Cheaper then buying another 2 tuner Premiere with lifetime + CableCARD + Tuning Adapter + outlet fee. 

Dan


----------



## supasta

I would be in the same position. I would love to have another TiVo in the house, but have been waiting for the Mini to show itself. 
I currently have one TiVo Premiere, two tuner. It is still on a service contract. 
At some point I could simply purchase another Premiere one one of the many specials TiVo has been running recently (and I'm guessing things will continue into the holiday shopping season).
MSD may work out to be cheaper by adding a second unit. This may be the better option depending on the end cost of the Mini, and any service fee it may carry when it is released.

I hope that this is updated or at least clarified when the Mini is released. I can use it with a 2 tuner, but need a 4 tuner for setup?



Stevesreed said:


> That's not very good planning...


Exactly. TiVo is starting to muddy things a little bit. The compatibility of new boxes and new devices seems to be diluting with each new release. People like myself are interested in adding or upgrading TiVo devices but will be unable due to contracts and incompatibility.

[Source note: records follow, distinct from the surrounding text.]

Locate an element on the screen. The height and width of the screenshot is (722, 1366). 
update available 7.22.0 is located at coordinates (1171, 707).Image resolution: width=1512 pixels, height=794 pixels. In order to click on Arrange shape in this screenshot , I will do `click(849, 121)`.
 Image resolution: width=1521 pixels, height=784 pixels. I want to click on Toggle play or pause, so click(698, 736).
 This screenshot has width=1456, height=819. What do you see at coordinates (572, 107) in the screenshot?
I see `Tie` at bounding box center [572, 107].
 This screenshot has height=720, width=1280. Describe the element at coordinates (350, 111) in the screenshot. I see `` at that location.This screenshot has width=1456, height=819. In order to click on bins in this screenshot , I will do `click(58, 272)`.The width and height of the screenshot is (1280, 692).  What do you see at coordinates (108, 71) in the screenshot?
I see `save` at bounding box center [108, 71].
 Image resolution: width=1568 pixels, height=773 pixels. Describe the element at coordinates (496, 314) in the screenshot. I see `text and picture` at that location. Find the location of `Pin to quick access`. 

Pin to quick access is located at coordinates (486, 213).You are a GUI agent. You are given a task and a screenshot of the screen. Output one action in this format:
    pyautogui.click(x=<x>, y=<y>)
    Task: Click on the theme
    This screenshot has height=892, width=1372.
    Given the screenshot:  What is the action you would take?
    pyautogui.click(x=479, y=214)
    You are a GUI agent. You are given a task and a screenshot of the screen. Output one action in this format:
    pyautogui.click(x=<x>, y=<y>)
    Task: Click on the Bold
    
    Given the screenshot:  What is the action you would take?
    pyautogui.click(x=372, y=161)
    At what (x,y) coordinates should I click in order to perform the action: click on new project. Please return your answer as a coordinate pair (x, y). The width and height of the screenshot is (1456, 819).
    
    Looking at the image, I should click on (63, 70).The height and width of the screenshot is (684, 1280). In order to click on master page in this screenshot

Not to mention each time I use my Stream or read about the Mini I think, "Why isn't this all inside the same box?" I'm sure it will be, just as soon as I upgrade and purchase the Mini, a new Series 5 box will release. Ahh, technology.


----------



## swarto112

ya, i know what ya mean. i held off buying the premiere until the stream or mini were released. I love the xl4. four tuners rock and i bet once the minis roll out the 6 tuner will be even better. 

dont care for the hd menus as it acts just like cable interfaces so ive switched it to SD and its way faster.


----------



## Athensmomof3

I am reading that the Tivo Mini release to retail will be delayed to 2013. Any truth to this? Is a retail launch still planned? 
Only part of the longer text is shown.